**WHAT TO DO**. Rewrite the lines below, putting "Find an element in the screenshot" wherever "Locate an element on the screen" appears and leaving everything else the same.

**DATA FOR PROCESSING**.
◆ ◆ ◆ ◆

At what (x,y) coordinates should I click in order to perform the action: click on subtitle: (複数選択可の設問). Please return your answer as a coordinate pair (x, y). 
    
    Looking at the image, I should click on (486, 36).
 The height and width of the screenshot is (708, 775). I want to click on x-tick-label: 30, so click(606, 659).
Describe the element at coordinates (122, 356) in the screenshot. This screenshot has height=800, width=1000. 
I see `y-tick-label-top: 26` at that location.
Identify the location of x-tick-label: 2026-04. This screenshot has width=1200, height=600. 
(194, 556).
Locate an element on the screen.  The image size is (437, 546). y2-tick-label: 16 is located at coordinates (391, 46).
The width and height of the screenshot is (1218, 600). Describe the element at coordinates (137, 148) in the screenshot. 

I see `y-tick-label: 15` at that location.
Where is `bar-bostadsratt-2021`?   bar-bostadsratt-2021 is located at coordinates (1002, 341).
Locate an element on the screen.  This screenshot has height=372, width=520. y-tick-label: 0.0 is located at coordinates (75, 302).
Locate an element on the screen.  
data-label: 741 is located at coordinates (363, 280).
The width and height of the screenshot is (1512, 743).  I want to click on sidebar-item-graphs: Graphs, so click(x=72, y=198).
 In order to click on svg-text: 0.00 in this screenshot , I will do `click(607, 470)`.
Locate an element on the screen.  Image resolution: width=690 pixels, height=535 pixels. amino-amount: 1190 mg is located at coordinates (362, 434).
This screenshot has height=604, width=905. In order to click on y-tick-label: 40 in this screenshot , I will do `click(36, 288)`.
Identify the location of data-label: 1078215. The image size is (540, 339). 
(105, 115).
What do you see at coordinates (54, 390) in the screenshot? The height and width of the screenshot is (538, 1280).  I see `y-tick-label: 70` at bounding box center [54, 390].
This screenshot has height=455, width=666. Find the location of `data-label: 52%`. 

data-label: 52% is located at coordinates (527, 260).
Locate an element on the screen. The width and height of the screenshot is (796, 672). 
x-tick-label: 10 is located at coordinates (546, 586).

◆ ◆ ◆ ◆

**ANSWER TO THIS PROBLEM**.
At what (x,y) coordinates should I click in order to perform the action: click on subtitle: (複数選択可の設問). Please return your answer as a coordinate pair (x, y). 
    
    Looking at the image, I should click on (486, 36).
 The height and width of the screenshot is (708, 775). I want to click on x-tick-label: 30, so click(606, 659).
Describe the element at coordinates (122, 356) in the screenshot. This screenshot has height=800, width=1000. 
I see `y-tick-label-top: 26` at that location.
Identify the location of x-tick-label: 2026-04. This screenshot has width=1200, height=600. 
(194, 556).
Find an element in the screenshot.  The image size is (437, 546). y2-tick-label: 16 is located at coordinates (391, 46).
The width and height of the screenshot is (1218, 600). Describe the element at coordinates (137, 148) in the screenshot. 

I see `y-tick-label: 15` at that location.
Where is `bar-bostadsratt-2021`?   bar-bostadsratt-2021 is located at coordinates (1002, 341).
Find an element in the screenshot.  This screenshot has height=372, width=520. y-tick-label: 0.0 is located at coordinates (75, 302).
Find an element in the screenshot.  
data-label: 741 is located at coordinates (363, 280).
The width and height of the screenshot is (1512, 743).  I want to click on sidebar-item-graphs: Graphs, so click(x=72, y=198).
 In order to click on svg-text: 0.00 in this screenshot , I will do `click(607, 470)`.
Find an element in the screenshot.  Image resolution: width=690 pixels, height=535 pixels. amino-amount: 1190 mg is located at coordinates (362, 434).
This screenshot has height=604, width=905. In order to click on y-tick-label: 40 in this screenshot , I will do `click(36, 288)`.
Identify the location of data-label: 1078215. The image size is (540, 339). 
(105, 115).
What do you see at coordinates (54, 390) in the screenshot? The height and width of the screenshot is (538, 1280).  I see `y-tick-label: 70` at bounding box center [54, 390].
This screenshot has height=455, width=666. Find the location of `data-label: 52%`. 

data-label: 52% is located at coordinates (527, 260).
Find an element in the screenshot. The width and height of the screenshot is (796, 672). 
x-tick-label: 10 is located at coordinates (546, 586).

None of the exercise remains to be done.